Vive les obstacles !

Si la vieillesse était un virus, le "dodanisme" et le "chicanisme" en serait les variants les plus récents.

La France vieillit et se couvre d'équipements de voirie qui lui ressemblent. L'éloge est à la lenteur et les panneaux de limitation de vitesse ne cessent de décélérer. Les 90 km/h départementaux sont devenus 80, les 50km/h urbains sont passés à 30 km/h, les 30 km/h sont tombés à 10 km/h et le vélo de la chanson de Joe Dassin dépasse depuis longtemps les autos, sous le regard narquois et goguenard du cycliste qui vous double.

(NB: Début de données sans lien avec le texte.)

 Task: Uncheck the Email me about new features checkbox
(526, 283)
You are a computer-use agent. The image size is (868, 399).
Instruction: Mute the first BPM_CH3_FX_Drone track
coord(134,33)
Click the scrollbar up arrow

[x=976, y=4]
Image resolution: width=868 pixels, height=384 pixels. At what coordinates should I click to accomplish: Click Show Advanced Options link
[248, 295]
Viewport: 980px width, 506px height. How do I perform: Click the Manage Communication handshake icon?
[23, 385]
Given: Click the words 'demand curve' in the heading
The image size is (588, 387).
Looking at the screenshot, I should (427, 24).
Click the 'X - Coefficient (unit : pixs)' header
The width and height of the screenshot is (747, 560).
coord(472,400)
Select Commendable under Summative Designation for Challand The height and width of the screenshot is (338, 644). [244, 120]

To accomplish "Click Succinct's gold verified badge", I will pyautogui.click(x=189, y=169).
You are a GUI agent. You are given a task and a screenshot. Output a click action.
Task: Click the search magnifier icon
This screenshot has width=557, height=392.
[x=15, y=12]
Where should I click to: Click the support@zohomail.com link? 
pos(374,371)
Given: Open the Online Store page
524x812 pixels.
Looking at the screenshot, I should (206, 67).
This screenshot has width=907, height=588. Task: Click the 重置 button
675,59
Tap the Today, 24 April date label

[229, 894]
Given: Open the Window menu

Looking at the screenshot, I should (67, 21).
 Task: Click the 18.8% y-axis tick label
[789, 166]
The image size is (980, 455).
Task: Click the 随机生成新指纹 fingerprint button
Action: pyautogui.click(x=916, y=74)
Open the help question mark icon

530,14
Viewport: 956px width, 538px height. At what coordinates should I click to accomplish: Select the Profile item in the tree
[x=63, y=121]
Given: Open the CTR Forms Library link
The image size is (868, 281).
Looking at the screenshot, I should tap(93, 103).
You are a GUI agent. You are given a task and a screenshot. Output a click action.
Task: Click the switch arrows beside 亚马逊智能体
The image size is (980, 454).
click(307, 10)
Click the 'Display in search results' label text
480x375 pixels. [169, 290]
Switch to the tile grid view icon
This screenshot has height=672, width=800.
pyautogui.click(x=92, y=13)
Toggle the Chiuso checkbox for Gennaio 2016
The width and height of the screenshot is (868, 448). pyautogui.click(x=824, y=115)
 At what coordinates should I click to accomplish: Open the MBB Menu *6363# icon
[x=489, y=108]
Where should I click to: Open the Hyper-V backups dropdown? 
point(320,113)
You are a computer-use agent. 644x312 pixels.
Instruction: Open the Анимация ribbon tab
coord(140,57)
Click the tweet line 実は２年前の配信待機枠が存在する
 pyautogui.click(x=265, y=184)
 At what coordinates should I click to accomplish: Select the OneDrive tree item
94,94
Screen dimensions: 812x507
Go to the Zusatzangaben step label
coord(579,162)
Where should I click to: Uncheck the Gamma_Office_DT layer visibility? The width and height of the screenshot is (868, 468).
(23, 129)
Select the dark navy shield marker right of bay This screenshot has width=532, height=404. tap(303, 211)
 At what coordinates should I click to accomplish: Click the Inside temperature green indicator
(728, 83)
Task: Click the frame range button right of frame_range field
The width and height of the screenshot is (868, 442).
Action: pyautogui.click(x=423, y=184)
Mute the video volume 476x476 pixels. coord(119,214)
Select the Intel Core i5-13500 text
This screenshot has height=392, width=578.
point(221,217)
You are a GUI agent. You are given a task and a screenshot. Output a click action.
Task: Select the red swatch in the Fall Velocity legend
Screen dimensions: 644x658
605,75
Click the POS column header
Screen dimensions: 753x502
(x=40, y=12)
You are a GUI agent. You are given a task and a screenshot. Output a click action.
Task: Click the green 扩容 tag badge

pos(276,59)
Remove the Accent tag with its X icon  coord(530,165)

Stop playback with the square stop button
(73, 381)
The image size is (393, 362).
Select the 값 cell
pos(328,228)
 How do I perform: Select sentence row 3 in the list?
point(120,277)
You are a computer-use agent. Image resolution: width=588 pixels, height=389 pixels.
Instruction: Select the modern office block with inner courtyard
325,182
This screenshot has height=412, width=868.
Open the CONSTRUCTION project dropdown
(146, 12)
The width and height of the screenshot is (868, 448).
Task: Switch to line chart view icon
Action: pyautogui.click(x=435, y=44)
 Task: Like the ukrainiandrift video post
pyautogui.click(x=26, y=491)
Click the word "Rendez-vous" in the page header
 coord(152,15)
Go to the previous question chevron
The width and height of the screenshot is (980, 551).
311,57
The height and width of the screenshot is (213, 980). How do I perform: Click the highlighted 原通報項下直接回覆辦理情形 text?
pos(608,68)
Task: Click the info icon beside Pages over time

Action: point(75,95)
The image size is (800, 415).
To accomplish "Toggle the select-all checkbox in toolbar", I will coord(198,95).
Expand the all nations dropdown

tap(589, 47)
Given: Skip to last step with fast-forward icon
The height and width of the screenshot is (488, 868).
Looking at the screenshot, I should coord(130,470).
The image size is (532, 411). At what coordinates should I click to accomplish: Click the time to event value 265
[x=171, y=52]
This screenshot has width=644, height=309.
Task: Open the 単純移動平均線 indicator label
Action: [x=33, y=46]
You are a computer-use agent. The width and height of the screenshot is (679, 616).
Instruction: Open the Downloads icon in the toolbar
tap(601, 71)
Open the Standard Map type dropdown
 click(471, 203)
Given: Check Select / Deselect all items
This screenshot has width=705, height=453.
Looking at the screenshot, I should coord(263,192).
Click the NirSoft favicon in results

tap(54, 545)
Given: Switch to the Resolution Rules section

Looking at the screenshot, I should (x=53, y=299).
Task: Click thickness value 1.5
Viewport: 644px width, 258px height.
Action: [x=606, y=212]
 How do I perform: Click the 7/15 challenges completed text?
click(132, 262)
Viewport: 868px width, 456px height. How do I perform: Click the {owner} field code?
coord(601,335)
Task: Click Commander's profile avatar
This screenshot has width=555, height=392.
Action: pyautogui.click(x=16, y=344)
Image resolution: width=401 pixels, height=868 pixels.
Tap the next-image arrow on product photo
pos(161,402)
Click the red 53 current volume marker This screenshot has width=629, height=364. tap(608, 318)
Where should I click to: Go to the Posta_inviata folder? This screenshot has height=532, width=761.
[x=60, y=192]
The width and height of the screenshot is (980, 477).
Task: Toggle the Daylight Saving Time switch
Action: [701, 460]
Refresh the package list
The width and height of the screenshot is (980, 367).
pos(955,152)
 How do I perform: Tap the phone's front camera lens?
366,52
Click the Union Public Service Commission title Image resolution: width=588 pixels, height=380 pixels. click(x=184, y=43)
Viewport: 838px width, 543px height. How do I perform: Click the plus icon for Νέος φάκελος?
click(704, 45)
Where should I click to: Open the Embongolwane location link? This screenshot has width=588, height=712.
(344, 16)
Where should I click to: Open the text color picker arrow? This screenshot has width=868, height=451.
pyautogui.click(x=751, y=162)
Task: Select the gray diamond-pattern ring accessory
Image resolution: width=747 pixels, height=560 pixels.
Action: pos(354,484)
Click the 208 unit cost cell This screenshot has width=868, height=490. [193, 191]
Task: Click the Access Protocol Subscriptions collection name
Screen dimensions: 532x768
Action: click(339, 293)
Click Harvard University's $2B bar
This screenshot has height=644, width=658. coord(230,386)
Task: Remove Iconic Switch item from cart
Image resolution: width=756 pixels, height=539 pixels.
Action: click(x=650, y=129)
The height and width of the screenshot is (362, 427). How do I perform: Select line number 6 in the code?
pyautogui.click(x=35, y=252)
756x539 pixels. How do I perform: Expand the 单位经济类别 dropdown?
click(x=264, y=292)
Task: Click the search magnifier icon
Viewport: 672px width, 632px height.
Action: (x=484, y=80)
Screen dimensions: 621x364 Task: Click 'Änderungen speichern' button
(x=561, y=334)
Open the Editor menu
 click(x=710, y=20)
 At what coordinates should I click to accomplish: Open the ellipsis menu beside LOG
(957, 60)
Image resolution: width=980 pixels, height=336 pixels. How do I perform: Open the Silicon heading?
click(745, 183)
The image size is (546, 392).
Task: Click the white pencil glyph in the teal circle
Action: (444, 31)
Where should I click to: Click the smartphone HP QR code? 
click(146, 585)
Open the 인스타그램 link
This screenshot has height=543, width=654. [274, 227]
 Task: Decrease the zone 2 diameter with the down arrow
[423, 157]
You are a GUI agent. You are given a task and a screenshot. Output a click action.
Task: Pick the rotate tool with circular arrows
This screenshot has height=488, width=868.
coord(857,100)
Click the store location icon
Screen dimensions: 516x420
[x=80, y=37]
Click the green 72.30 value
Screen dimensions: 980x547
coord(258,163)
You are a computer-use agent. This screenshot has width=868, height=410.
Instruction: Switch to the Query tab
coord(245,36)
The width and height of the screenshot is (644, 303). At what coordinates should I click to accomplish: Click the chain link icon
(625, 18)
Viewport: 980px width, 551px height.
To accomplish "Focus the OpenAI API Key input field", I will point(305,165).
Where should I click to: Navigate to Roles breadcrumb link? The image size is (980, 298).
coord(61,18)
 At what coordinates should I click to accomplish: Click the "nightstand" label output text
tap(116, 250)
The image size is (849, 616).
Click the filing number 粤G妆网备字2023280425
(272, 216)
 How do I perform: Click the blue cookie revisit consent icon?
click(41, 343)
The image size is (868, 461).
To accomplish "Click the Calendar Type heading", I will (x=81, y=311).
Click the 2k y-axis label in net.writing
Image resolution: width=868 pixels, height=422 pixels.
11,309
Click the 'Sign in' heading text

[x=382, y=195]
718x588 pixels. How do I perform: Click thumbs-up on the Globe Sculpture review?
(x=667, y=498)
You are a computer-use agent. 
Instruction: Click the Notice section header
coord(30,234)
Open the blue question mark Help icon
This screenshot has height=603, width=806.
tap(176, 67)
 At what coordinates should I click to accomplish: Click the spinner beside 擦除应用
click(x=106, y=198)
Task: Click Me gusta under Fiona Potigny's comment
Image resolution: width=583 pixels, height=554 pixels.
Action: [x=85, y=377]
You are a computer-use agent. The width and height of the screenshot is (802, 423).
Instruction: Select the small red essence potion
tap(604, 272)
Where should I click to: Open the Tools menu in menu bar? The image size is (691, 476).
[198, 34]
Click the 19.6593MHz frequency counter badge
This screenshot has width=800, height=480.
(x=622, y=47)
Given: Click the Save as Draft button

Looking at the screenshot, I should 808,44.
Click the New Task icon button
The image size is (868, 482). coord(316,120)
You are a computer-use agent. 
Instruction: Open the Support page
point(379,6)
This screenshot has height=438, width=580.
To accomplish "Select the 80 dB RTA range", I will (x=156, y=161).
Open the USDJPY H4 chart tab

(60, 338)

Déjà championne du monde avec ses 50 000 ronds points recensés (6 fois plus qu'en Allemagne, 6 milliards d'€ par an en construction et en entretien) et ses milliers de radars routiers (plus de 1.2 milliards d'€ de recettes), le réseau routier français voit partout éclore des aménagements qui sont le signe de nos temps fatigués. Parmi tous, les ralentisseurs font partie des matériels rétro-cinétiques les plus emblématiques de notre époque. Tour à tour "dos d'âne" ou "chicanes", ils sont à la voiture ce que le déambulateur est au piéton : des accessoires de fin de cycle, la dernière étape avant l'horizontalité. A force de ralentissement vient poindre l'immobilité éternelle et la roideur du gisant.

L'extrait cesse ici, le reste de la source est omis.